Eu estaria mentindo se dissesse que mantive inalterado meu estilo. Mesmo porque é algo impossível de se fazer. Ocorre que, enquanto mais jovem e inexperiente naquele ramo tão belo e promissor para mim que era a poesia e a prosa, segui caminhos usuais e bastante frequentados. Não é preciso um grau elevado de inteligência para notar que, ao fazer um bolo pela primeira vez, a alternativa mais sensata e segura é seguir a receita à risca. De mesmo modo, há padrões e temas que todo escritor, ou quase todo, utiliza para dar sua primeira contribuição ao universo das palavras. Principalmente pelo fator de segurança, meus escritos iniciais tocam em assuntos muito vistos entre os dias atuais, já que há muita coisa que pode ser dita sem se ter a necessidade de uma vasta experiência. Em adição a isso, havia uma autocensura que impus ao meu trabalho. Com uma inocência daqueles que costumam tocar o papel apenas a lápis, para não verem expostos seus erros inevitáveis, evitava desviar minha atenção para conteúdo, digamos, inortodoxos. Qualquer coisa que saísse muito da pequena esfera que estabeleci sofreria a ação da temível borracha.

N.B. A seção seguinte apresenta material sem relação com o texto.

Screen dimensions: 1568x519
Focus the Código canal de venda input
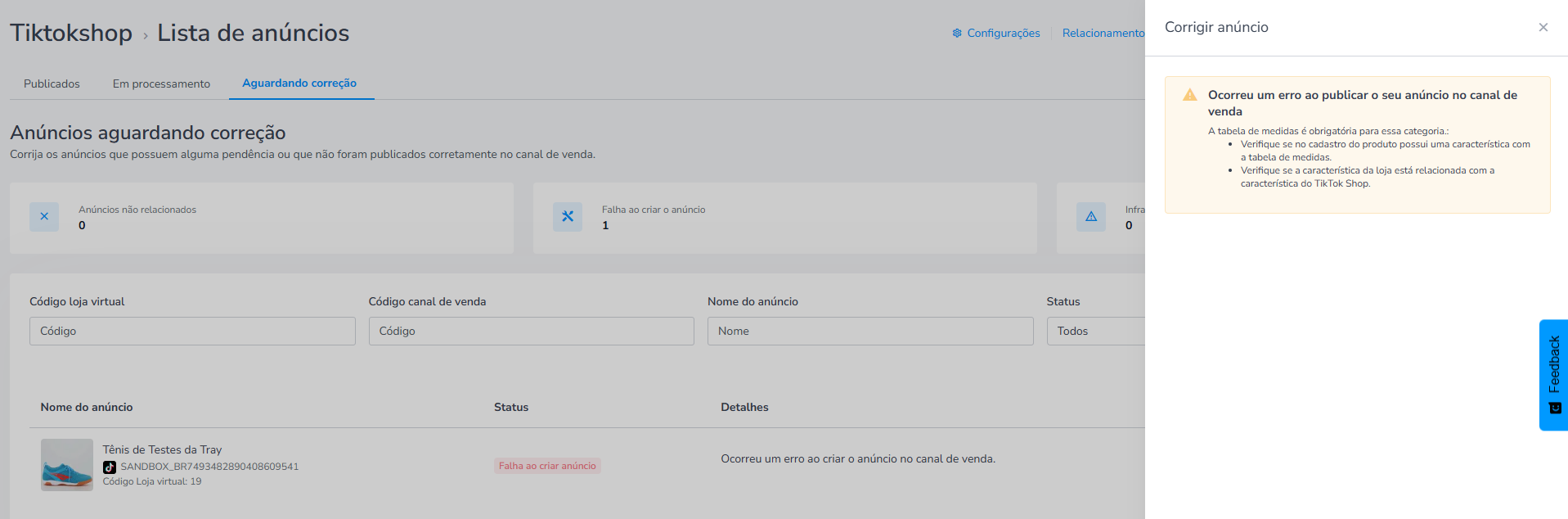[x=531, y=331]
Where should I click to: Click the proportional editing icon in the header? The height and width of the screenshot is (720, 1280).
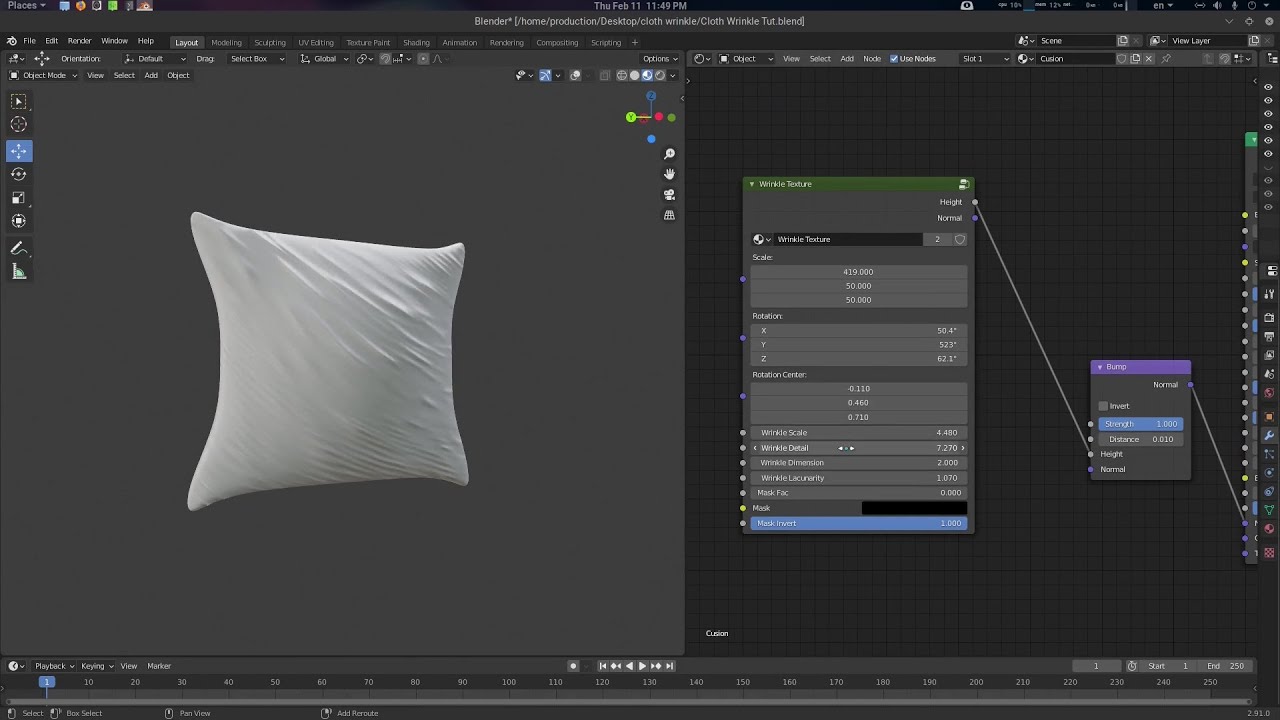[424, 58]
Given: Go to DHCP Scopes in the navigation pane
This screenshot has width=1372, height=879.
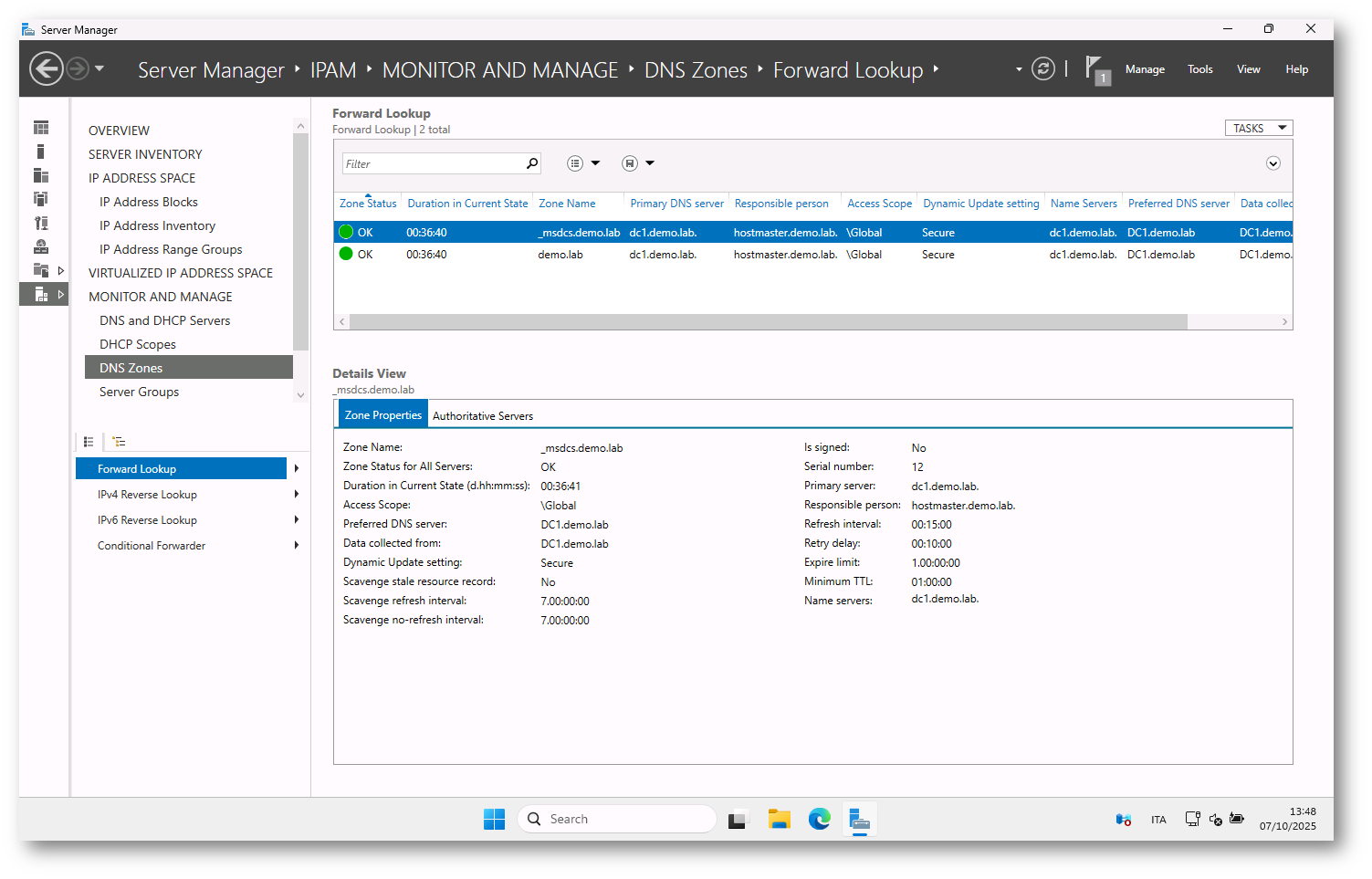Looking at the screenshot, I should (138, 344).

Isso me custou alguns textos, é claro, mas considero válido tê-los perdido como o preço a se pagar pela lição que aprendi: desde então, tenho emancipado meu lado escritor dessa opressão, ao menos em relação ao assuntos abordados. Julguei e julgo absurdo privar-se de falar, no papel, de qualquer assunto, posto que é algo que fere a sinceridade. Se não se pode falar de toda espécie de coisas na poesia e na prosa, onde mais se pode falar? Para muitos de nós que somos lidos - e fazemos isso com a ânsia de alcançar as pessoas e suas mentes -, o escrever é, antes de tudo, a saciação de nossas necessidades psicológicas; sejam elas para a amenização de uma tormenta ou para a exploração de um sentimento deleitoso. Sofrer e derramar lágrimas no caderno em que se escreve um poema sobre uma perda. Excitar-se pela narração de uma estória relacionada a uma fantasia que temos e contá-la com um entusiasmo inabalável. Em ambos os casos, pode-se esperar textos que prendam a atenção do leitor, e é precisamente nessas sessões de profundo interesse em que encontramos as melhores obras - produzidas com um carinho e um cuidado impecáveis, laboriosamente polidas com a paciência de um monge, trabalhadas numa arte-final digna de uma obra-prima.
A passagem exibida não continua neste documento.